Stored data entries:

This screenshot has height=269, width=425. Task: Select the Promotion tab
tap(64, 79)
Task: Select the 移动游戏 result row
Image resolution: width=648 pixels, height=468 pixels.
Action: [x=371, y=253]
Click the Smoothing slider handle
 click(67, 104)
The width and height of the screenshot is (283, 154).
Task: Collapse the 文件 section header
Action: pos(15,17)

**TASK DETAILS**
Transcribe all of the entries without alteration.

**PROBLEM SOLUTION**
This screenshot has height=269, width=425. Task: Select the Promotion tab
tap(64, 79)
Task: Select the 移动游戏 result row
Image resolution: width=648 pixels, height=468 pixels.
Action: [x=371, y=253]
Click the Smoothing slider handle
 click(67, 104)
The width and height of the screenshot is (283, 154).
Task: Collapse the 文件 section header
Action: pos(15,17)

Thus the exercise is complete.